申請にあたっては、事務所の設置や欠格事由に該当しないことなど、法律で定められた要件を満たす必要があります。
つまり、免許を取得する主体は法人ですが、実際の審査では役員や事務所体制なども確認されます。
専任の宅地建物取引士が必要
法人が宅建業免許を取得するためには、各事務所に一定数の専任宅地建物取引士を配置しなければなりません。
宅地建物取引士は個人資格であり、宅建試験に合格して登録を受けた人がなれます。
例えば株式会社Bが宅建業を始める場合、代表者自身が宅地建物取引士でなくても、要件を満たした専任の宅地建物取引士を雇用すれば免許取得が可能です。
| 項目 | 対象 |
|---|---|
| 宅建試験 | 個人が受験 |
| 宅地建物取引士 | 個人資格 |
| 宅建業免許 | 個人または法人が取得 |
法人と個人の免許は別扱い
宅建業者Aが新たに株式会社Bを設立した場合、Aがすでに宅建業免許を持っていても、その免許をBが使うことはできません。
法人は法律上、個人とは別の権利義務主体として扱われるため、新会社であるBは独自に宅建業免許を取得する必要があります。

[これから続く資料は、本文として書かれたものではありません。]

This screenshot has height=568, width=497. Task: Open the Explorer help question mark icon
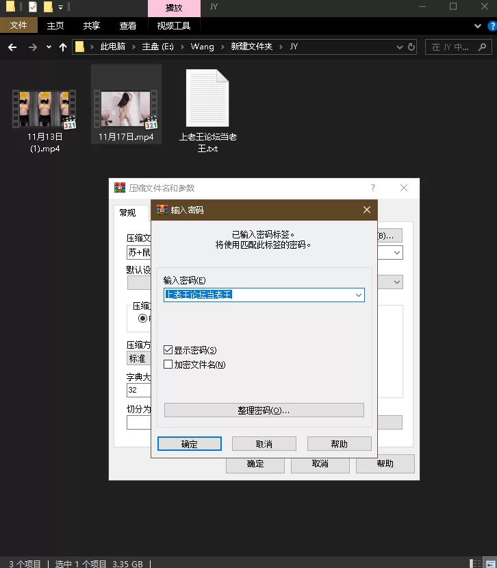(x=489, y=26)
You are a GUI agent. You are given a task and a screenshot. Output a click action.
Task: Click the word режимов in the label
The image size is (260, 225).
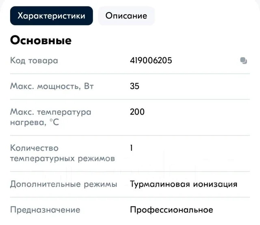[96, 159]
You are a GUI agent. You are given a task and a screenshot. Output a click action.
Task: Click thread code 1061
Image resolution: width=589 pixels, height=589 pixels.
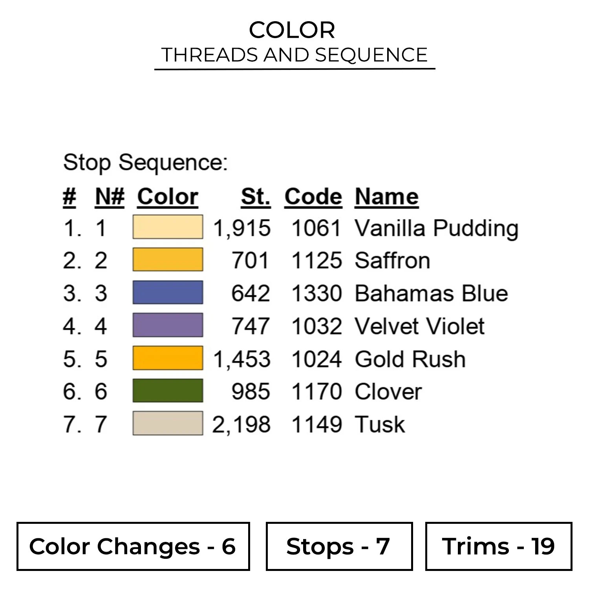coord(316,228)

これは支店の開設ではなく、新たな法人を設立した場合に特に重要なポイントです。
なぜ法人にも免許制度があるのか
不動産取引は高額な契約が多く、消費者保護の観点から厳格なルールが設けられています。
そのため、法人であっても適切な事業体制や責任者がいるかどうかを行政が確認したうえで営業を認めています。
宅建業免許は「試験に合格した証明」ではなく、「宅建業を適正に営むための許可制度」と考えると理解しやすくなります。
まとめ
株式会社などの法人は宅建試験を受験するわけではありませんが、法人名義で宅建業免許を取得できます。
宅建試験は個人が受験する資格制度であり、宅建業免許は法人や個人事業主が宅建業を営むための行政上の許可です。
法人が免許を取得する際には、専任の宅地建物取引士の配置などの要件を満たす必要があり、その条件をクリアすることで宅建業を適法に営むことができます。